Batch Processing

When stream processing logic is relatively light, inter-stream communication can become a bottleneck. To avoid such bottlenecks, you can publish data to the ESP server in micro batches. Batching reduces the overhead of inter-stream communication and thus increases throughput at the expense of increased latency.

ESP supports two modes of batching: envelopes and transactions.

Envelopes – When you publish data to the server using the envelope option, the server sends the complete block of records to the source stream. The source stream processes the complete block of records before forwarding the ensuing results to the dependent streams in the graph, which in turn process all the records before forwarding them to their dependent streams. In envelope mode, each record in the envelope is treated atomically so a failure in one record does not impact the processing of the other records in the block.
Transactions – When you publish data to the server using the transaction option, processing is similar to envelope mode in that the source stream processes all of the records in the transaction block before forwarding the results to its dependent streams in the data graph.

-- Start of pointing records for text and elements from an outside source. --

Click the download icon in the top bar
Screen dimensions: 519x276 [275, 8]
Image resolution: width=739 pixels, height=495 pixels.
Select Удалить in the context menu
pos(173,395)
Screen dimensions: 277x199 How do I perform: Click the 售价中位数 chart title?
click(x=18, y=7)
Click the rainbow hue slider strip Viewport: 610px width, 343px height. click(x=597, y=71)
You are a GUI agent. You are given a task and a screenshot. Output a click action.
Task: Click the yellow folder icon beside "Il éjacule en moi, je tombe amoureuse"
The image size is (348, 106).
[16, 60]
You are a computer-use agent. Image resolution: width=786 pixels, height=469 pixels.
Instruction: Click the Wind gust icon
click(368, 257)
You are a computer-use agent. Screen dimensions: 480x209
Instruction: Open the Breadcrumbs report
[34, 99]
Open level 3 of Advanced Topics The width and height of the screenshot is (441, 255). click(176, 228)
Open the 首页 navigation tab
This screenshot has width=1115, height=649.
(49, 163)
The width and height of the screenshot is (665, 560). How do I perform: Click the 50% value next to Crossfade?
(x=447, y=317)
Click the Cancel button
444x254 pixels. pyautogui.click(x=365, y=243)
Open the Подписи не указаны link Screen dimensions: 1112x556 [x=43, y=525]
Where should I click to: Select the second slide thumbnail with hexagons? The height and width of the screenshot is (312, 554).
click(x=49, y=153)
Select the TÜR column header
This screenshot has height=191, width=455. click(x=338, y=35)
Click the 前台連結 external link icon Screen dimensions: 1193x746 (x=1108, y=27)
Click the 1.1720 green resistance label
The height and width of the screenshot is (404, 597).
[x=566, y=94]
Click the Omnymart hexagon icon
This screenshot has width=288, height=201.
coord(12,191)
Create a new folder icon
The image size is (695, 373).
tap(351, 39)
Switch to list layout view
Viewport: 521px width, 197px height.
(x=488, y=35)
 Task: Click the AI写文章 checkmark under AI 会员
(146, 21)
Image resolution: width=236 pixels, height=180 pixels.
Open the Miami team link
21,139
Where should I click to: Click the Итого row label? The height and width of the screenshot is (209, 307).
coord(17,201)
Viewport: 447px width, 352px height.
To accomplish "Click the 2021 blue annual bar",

Transaction mode is more efficient than envelope mode but there are some important semantic differences between the two.
The key difference between envelopes and transactions is that in transaction mode, if one record in the transaction block fails, then all records in the transaction block are rejected and none of the computed results are forwarded downstream.
Another difference is that in transaction mode, all resultant rows produced by a stream, regardless of which row in the transaction block produced them, are coalesced on the key field. Consequently, the number of resulting rows may be somewhat unexpected.

In both the cases the number of records to place in a micro batch depends on the nature of the model and needs to be evaluated by trial and error. Typically, the best performance is achieved when using a few tens of rows per batch to a few thousand rows per batch. Note that while increasing the number of rows per batch may increase throughput, it also increases latency.